Physical Description

100; 87 ff., folio, 342:220 mm., wide margins, age and damp staining, old hands of previous owners on many ff. A good copy bound in contemporary leather over wood boards, rubbed.

 

Detail Description

In 1714, R. Judah Aryeh Leib ben Joseph Samuel, av be it din of Frankfurt-am-Main, arranged to have the Talmud printed in Amsterdam by Samuel ben Solomon Marquis and Raphael ben Joshua de Palacio. They began printing with Berakhot, but were forced to discontinue printing in 1717 due to the approbations issued for the 1697-1699 Frankfurt-am-Oder edition of the Talmud. These haskamot functioned as rabbinic prohibitions, or copyrights, preventing rival editions from being issued for a specified period of time.

Unlike the intervention of non-Jews into the printing of the Talmud, where the objection concerned the content of the Talmud, the sole concern of restrictive haskamot was commercial enterprise. At the same time and place that Aryeh Leib began to print his Talmud, the Proops press commenced an edition of their own. Judah Aryeh Leib, whose own haskamot preceded the Proops edition, objected to the publication of a rival Talmud and brought the matter before a rabbinic court. After printing only tractate Berakhot, Proops had to stop printing his edition. Thereupon, Proops reputedly spread allegations that Aryeh Leib's edition of the Talmud was rife with errors, perhaps with the objective of selling his own edition. R. Moses Frankfurter, editor of the Aryeh Leib edition, offered to reprint any page that contained a serious error.

Regardless, nether printer was legally permitted to print the Talmud due to the still-effective Frankfurt-am-Oder approbations. In 1715, Michael Gottschalk began to print his second edition of the Talmud, relying on his first-edition approbations. Thus, after completing Yevamot, Marcheses and Palacio discontinued printing at the behest of Gottschalk's claim that he had obtained the sole authorization to print a Talmud.

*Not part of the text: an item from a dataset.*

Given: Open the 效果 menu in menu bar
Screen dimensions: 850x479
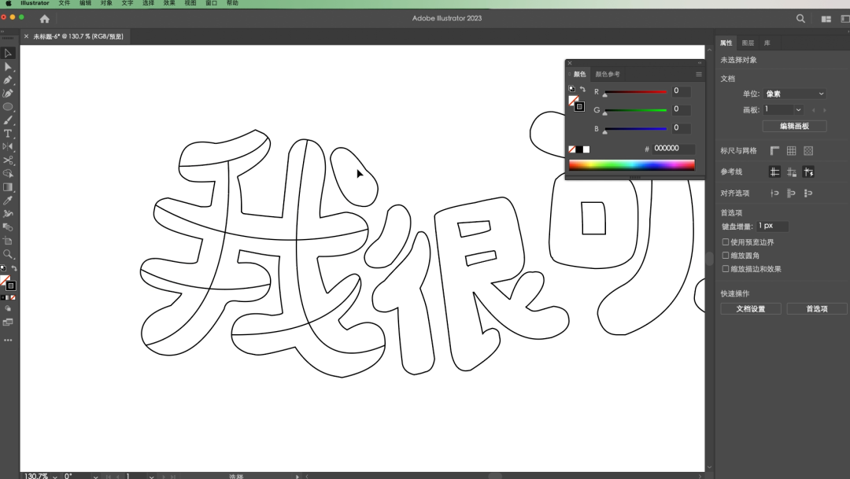Looking at the screenshot, I should [x=169, y=3].
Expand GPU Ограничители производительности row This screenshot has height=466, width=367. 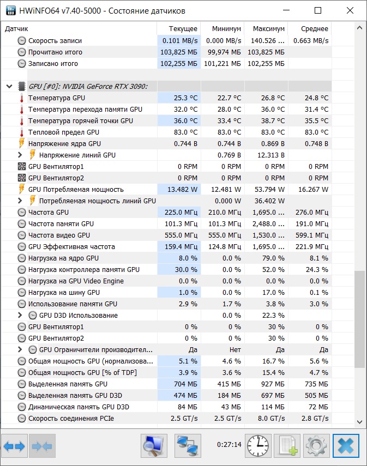(x=20, y=350)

Judah Aryeh Leib, however, resumed printing three years later in Frankfurt-am-Main at the press of Johann Koelner. Printing began with Kiddushin, possibly with the intent of publishing only those tractates not printed in Amsterdam. In fact, whether due to greater demand than originally anticipated or for other reasons, the entire Talmud was printed in Frankfurt-am-Main. To demonstrate their continuity, the title pages of the latter edition were modeled after the former; as a rule they even display the same chronograms, which are adjusted to reflect the later dates.